Assigned task:
Restate all the data word for word and omit the pictures.

Dataset records:
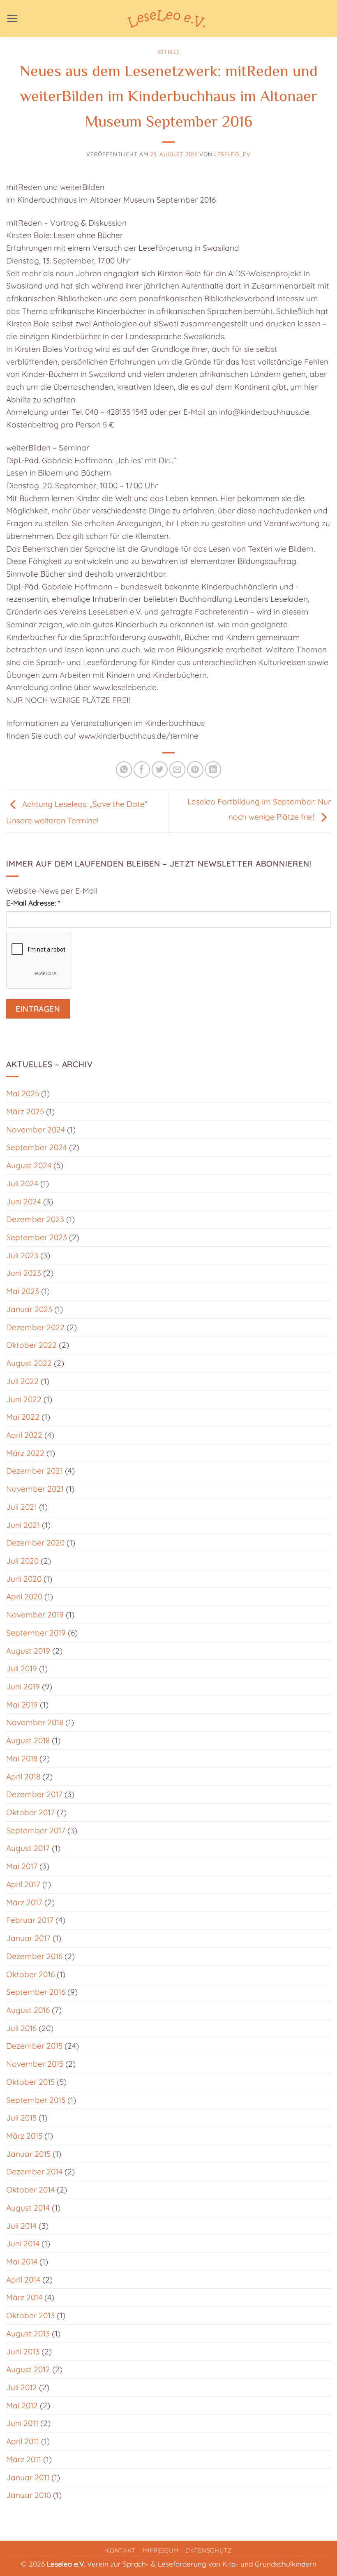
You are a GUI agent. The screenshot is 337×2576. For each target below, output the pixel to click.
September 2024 (36, 1147)
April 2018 (23, 1776)
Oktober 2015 (30, 2082)
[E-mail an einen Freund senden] (177, 769)
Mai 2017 (21, 1866)
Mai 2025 (22, 1093)
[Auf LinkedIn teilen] (213, 769)
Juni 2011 (22, 2423)
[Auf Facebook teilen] (142, 769)
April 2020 (24, 1596)
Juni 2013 (22, 2352)
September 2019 (36, 1633)
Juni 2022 (24, 1399)
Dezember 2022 (35, 1327)
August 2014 (28, 2208)
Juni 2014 (22, 2243)
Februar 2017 (29, 1920)
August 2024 (28, 1165)
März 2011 (23, 2459)
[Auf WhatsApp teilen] (124, 769)
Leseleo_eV (232, 154)
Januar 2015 (28, 2154)
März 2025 (25, 1111)
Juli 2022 (22, 1381)
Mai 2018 (21, 1758)
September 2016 (35, 1992)
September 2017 (35, 1830)
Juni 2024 (23, 1201)
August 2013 (28, 2333)
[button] (12, 18)
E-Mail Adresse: (33, 903)
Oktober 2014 (30, 2190)
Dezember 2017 (34, 1794)
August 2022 (29, 1363)
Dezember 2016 (34, 1956)
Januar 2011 (27, 2477)
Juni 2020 (24, 1579)
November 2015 (34, 2064)
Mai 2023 (22, 1291)
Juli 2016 (21, 2028)
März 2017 (24, 1902)
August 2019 (28, 1651)
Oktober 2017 (30, 1812)
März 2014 (24, 2297)
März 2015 (24, 2136)
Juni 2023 (23, 1273)
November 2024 (35, 1129)
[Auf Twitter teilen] (160, 769)
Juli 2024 (22, 1183)
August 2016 (28, 2010)
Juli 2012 (21, 2387)
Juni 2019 (23, 1686)
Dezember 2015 (34, 2046)
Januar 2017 (28, 1938)
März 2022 (25, 1453)
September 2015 (35, 2100)
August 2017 (28, 1848)
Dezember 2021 (34, 1471)
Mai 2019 (22, 1705)
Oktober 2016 (30, 1974)
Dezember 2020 (35, 1543)
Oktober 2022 (31, 1345)
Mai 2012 (22, 2405)
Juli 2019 (21, 1668)
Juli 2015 (21, 2118)
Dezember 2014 (34, 2171)
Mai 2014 (21, 2261)
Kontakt (120, 2550)
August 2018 (28, 1740)
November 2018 (34, 1722)
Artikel (168, 52)
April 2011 (22, 2441)
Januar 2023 (29, 1309)
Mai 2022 (22, 1417)
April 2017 (23, 1884)
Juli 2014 (21, 2226)
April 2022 (24, 1435)
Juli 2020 (22, 1561)
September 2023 (36, 1237)
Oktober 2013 (30, 2315)
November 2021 (35, 1489)
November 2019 (35, 1615)
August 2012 (28, 2369)
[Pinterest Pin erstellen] (195, 769)
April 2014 (23, 2280)
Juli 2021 (21, 1507)
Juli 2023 (22, 1255)
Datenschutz (208, 2550)
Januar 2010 (28, 2495)
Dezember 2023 (35, 1219)
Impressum (161, 2550)
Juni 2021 (23, 1525)
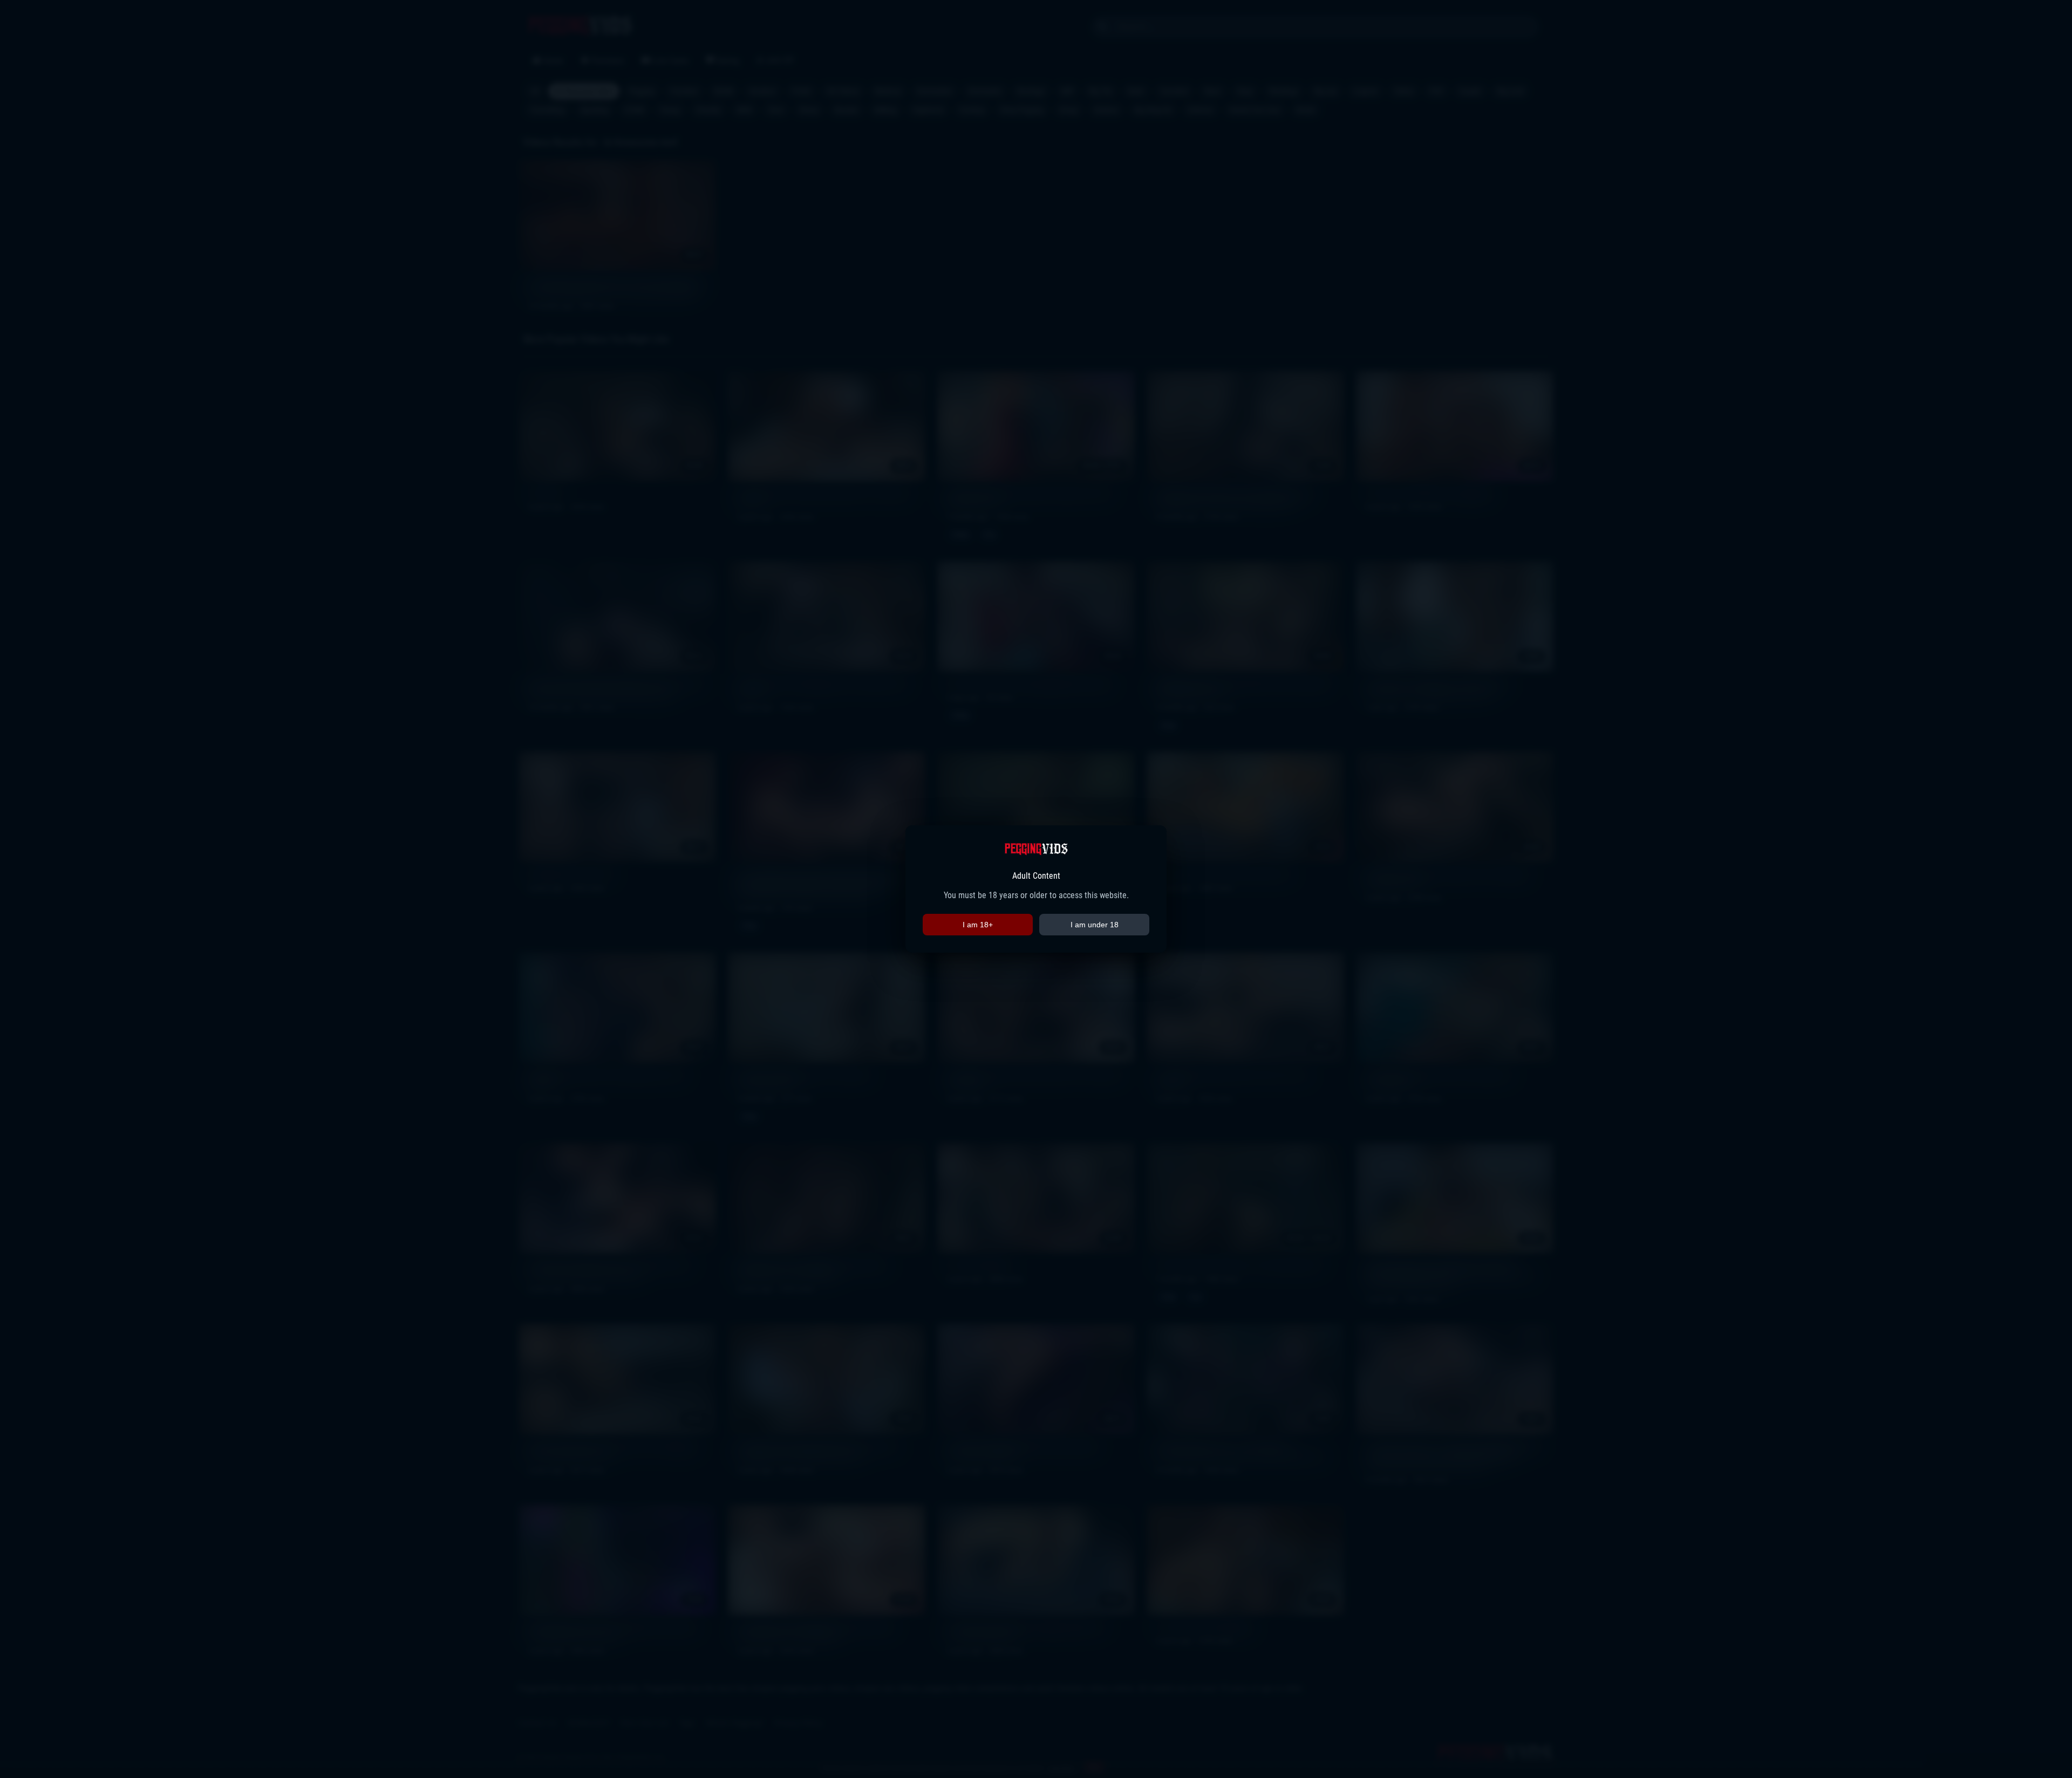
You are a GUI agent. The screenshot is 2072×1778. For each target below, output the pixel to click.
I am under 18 (1095, 924)
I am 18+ (978, 924)
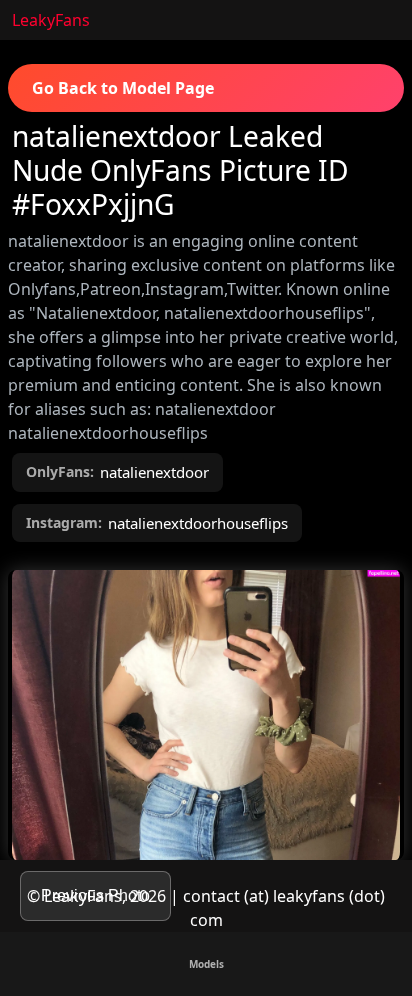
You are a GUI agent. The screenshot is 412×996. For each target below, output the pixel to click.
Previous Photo (95, 895)
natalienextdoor (154, 472)
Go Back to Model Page (123, 88)
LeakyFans (51, 20)
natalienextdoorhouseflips (198, 523)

Exercise output:
You are a GUI agent. The screenshot is 337×2576. For each target below, output the pixel to click.
September 2024 (36, 1147)
April 2018 (23, 1776)
Oktober 2015 (30, 2082)
[E-mail an einen Freund senden] (177, 769)
Mai 2017 (21, 1866)
Mai 2025 (22, 1093)
[Auf LinkedIn teilen] (213, 769)
Juni 2011 (22, 2423)
[Auf Facebook teilen] (142, 769)
April 2020 (24, 1596)
Juni 2013 (22, 2352)
September 2019 (36, 1633)
Juni 2022 (24, 1399)
Dezember 2022 (35, 1327)
August 2014 (28, 2208)
Juni 2014 (22, 2243)
Februar 2017 (29, 1920)
August 2024 (28, 1165)
März 2011 (23, 2459)
[Auf WhatsApp teilen] (124, 769)
Leseleo_eV (232, 154)
Januar 2015 (28, 2154)
März 2025 (25, 1111)
Juli 2022 (22, 1381)
Mai 2018 (21, 1758)
September 2016 (35, 1992)
September 2017 (35, 1830)
Juni 2024 (23, 1201)
August 2013 (28, 2333)
[button] (12, 18)
E-Mail Adresse: (33, 903)
Oktober 2014 (30, 2190)
Dezember 2017 (34, 1794)
August 2022 (29, 1363)
Dezember 2016 (34, 1956)
Januar 2011 (27, 2477)
Juni 2020 (24, 1579)
November 2015 (34, 2064)
Mai 2023 (22, 1291)
Juli 2016 (21, 2028)
März 2017 (24, 1902)
August 2019 (28, 1651)
Oktober 2017 (30, 1812)
März 2014 (24, 2297)
März 2015 (24, 2136)
Juni 2023 (23, 1273)
November 2024 (35, 1129)
[Auf Twitter teilen] (160, 769)
Juli 2024 (22, 1183)
August 2016 (28, 2010)
Juli 2012 (21, 2387)
Juni 2019 (23, 1686)
Dezember 2015 (34, 2046)
Januar 2017 (28, 1938)
März 2022 (25, 1453)
September 2015 (35, 2100)
August 2017 (28, 1848)
Dezember 2021 (34, 1471)
Mai 2019 (22, 1705)
Oktober 2016 (30, 1974)
Dezember 2020 (35, 1543)
Oktober 2022 (31, 1345)
Mai 2012 (22, 2405)
Juli 2019 (21, 1668)
Juli 2015 (21, 2118)
Dezember 2014 (34, 2171)
Mai 2014 (21, 2261)
Kontakt (120, 2550)
August 2018 (28, 1740)
November 2018 (34, 1722)
Artikel (168, 52)
April 2011 (22, 2441)
Januar 2023 (29, 1309)
Mai 2022 (22, 1417)
April 2017 (23, 1884)
Juli 2014 (21, 2226)
April 2022 (24, 1435)
Juli 2020 (22, 1561)
September 2023 (36, 1237)
Oktober 2013 (30, 2315)
November 2021 (35, 1489)
November 2019 (35, 1615)
August 2012 (28, 2369)
[Pinterest Pin erstellen] (195, 769)
April 2014 (23, 2280)
Juli 2021 (21, 1507)
Juli 2023 (22, 1255)
Datenschutz (208, 2550)
Januar 2010 (28, 2495)
Dezember 2023 (35, 1219)
Impressum (161, 2550)
Juni 2021 (23, 1525)
You are a GUI agent. The screenshot is 2072×1778. For each target below, output the pixel to click.
I am under 18 (1095, 924)
I am 18+ (978, 924)
You are a GUI agent. The screenshot is 412×996. For each target below, output the pixel to click.
Previous Photo (95, 895)
natalienextdoor (154, 472)
Go Back to Model Page (123, 88)
LeakyFans (51, 20)
natalienextdoorhouseflips (198, 523)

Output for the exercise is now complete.